Это обстоятельство достаточно правдоподобно, чтобы как раз и быть массивом умолчания — подводной частью айсберга. Но мы имеем дело с искусством — и диктат непрямого высказывания заставляет нас об этом забыть.
ВКУС
Вкус скрипки(про главное)
Если разжевать дольку манго вместе с коркой, услышишь запах канифоли, — и сочетание капельки смолы с кисло-сладкой мякотью создаст глоток новогоднего аромата — хвойного и сочного.
Съедобная тайна(про время)
Высокая кухня — изобретение не слишком допотопное: та же Молоховец, конечно, говорит нам, что в XIX веке кулинария уже давно была искусством, но что-то подсказывает: в большей древности заменой ей была экзотичность, нечто вроде барана, запеченного в быке, а того положить в верблюда, или соловьиных язычков копченых, или молочка козодоев. Откуда я делаю предположение, что высокая кухня — это замена алхимии, с вариантом философского камня, превращающего первичные элементы вкуса в высшее, направляющееся в метафизику наслаждение.
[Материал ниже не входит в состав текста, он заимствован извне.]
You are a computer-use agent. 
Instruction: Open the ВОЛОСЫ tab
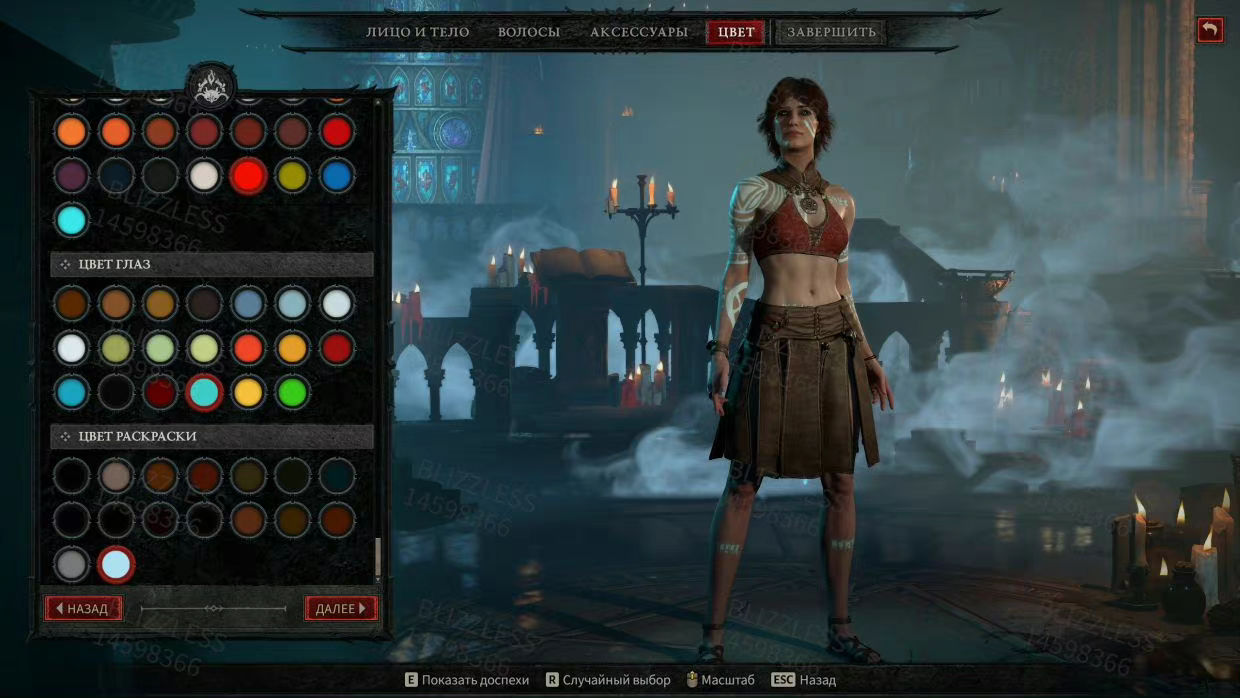point(529,32)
В самом деле, именно алхимики придумали современную плиту, поскольку у них с кулинарами шел поиск в одном направлении: для получения философского камня нужно было уметь управлять температурами. Именно перу Нострадамуса принадлежит первая книга о варенье как о секрете «вечной молодости», сохраняющем нетленными фрукты.
Хвала фармацевтам(про главное)
Родители перевезли меня с Апшероиа в Подмосковье пяти лет от роду. Раньше я никогда не видал снега, и первая зима далась мне странно, как Армстронгу первые шаги по Луне: вспоминаю, как лежу закутанный и завязанный на санках, а мама торопится в утренних потемках на работу И тут я слетаю с санок, но не двинуться, и не подняться, и не крикнуть, а мама спешит дальше. Обездвиженный, с заткнутым шарфом ртом («На морозе не разговаривать!»), я лежу навзничь и сквозь ужас вижу фонарь и звезды, и иней осыпается волшебными искрами с ветвей. С тех пор не гаснет во мне немой крик: за что?! С тех пор я нравственно переношу только то, что ниже сороковой параллели, и до сих пор не забыть плевриты, бронхиты, подлые хрипы в груди, горячку свыше 41 градуса по Цельсию, суету и обреченность путешествий в «неотложках», — и неповторимый вкус толченого сульфадиметоксина, смешанного с медом или малиновым вареньем, который, чтобы выжить, следовало немедленно запить теплым молоком. Вы пробовали что-то горче? Бабушка, перенесшая в зрелом возрасте прикаспийскую малярию, говорила, чтобы я не ныл, ибо нет ничего горче хинина… А когда эта серия ада всё равно не помогала, тогда мы приступали к тетрациклину, и это было облегчением, потому что у этого антибиотика таки имелась защитная сладкая глазурь, розовая броня, — слава тебе и изобретшим тебя фармацевтам.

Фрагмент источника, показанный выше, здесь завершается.